The band says the giant superstore chain refused to stock its latest CD, "21st Century Breakdown," because Wal-Mart wanted the album edited for language and content, and they refused.
"Wal-Mart's become the biggest retail outlet in the country, but they won't carry our record because they wanted us to censor it," frontman Billie Joe Armstrong said in a recent interview.
While Wal-Mart sells CDs from acts known for raunchy content, including Eminem's latest, they offer customers the "clean" version of those CDs, which are edited for content that may be objectionable. But in Armstrong's view, "There's nothing dirty about our record."

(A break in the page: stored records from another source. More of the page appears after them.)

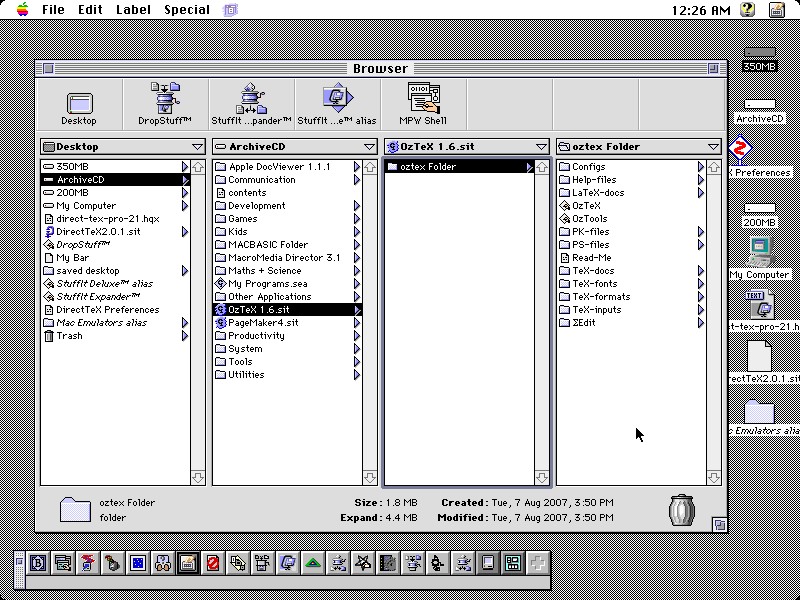Click the Desktop shortcut icon in toolbar
This screenshot has width=800, height=600.
[79, 103]
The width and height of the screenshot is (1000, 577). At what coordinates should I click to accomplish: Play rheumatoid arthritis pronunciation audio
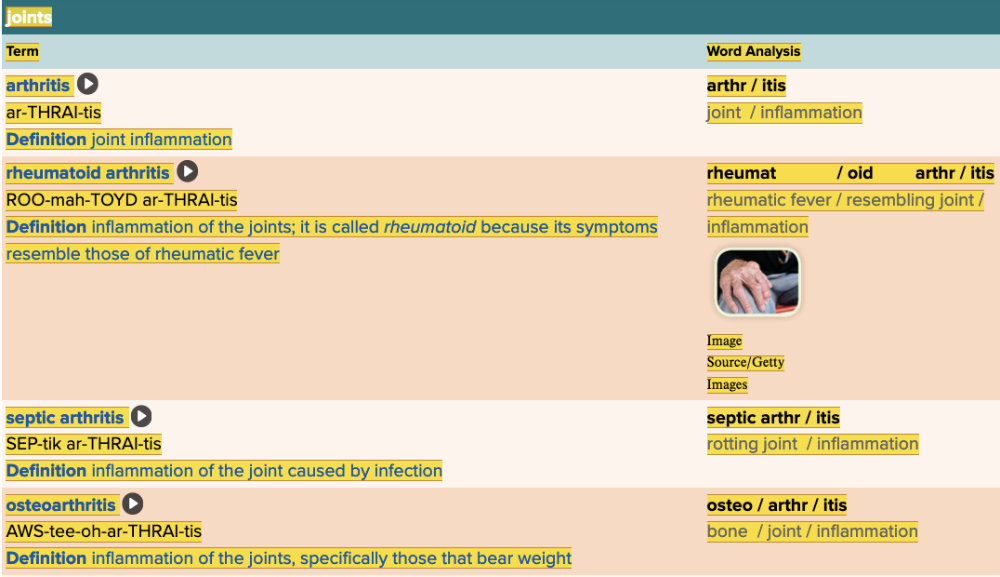click(x=187, y=172)
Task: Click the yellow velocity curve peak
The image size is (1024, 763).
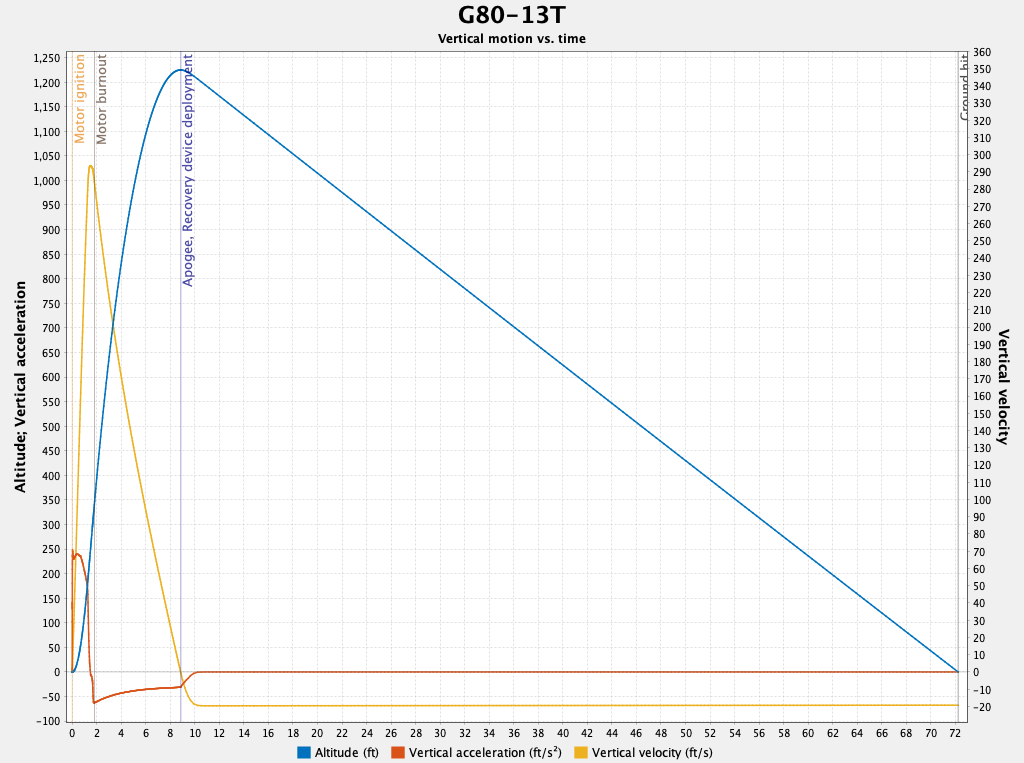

"They want artists to censor their records in order to be carried in there," he said. "We just said no. We've never done it before. You feel like you're in 1953 or something."
21st Century Breakdown contains curses and some references considered adult.
Wal-Mart said that it's the company's long-standing policy not to stock any CD with a parental advisory sticker.
"As with all music, it is up to the artist or label to decide if they want to market different variations of an album to sell, including a version that would remove a PA rating," Wal-Mart spokeswoman Melissa O'Brien said. "The label and artist in this case have decided not to do so, so we unfortunately can not offer the CD."
But guitarist Mike Dirnt said: "As the biggest record store in the America, they should probably have an obligation to sell people the correct art."
Not being sold at Wal-Mart didn't stop the band — which kicks off a U.S. tour summer tour in Seattle on July 3 — from landing at the top of the album charts this week. 21st Century Breakdown sold about 215,000 copies since it's debut on Friday.
The album is the follow-up to their multiplatinum, Grammy-winning CD American Idiot, and like that album, deals with weighty topics. While American Idiot spoke to the frustration over the presidency of George W. Bush and the Iraq War, this CD speaks to the loss of innocence and confusion in today's society.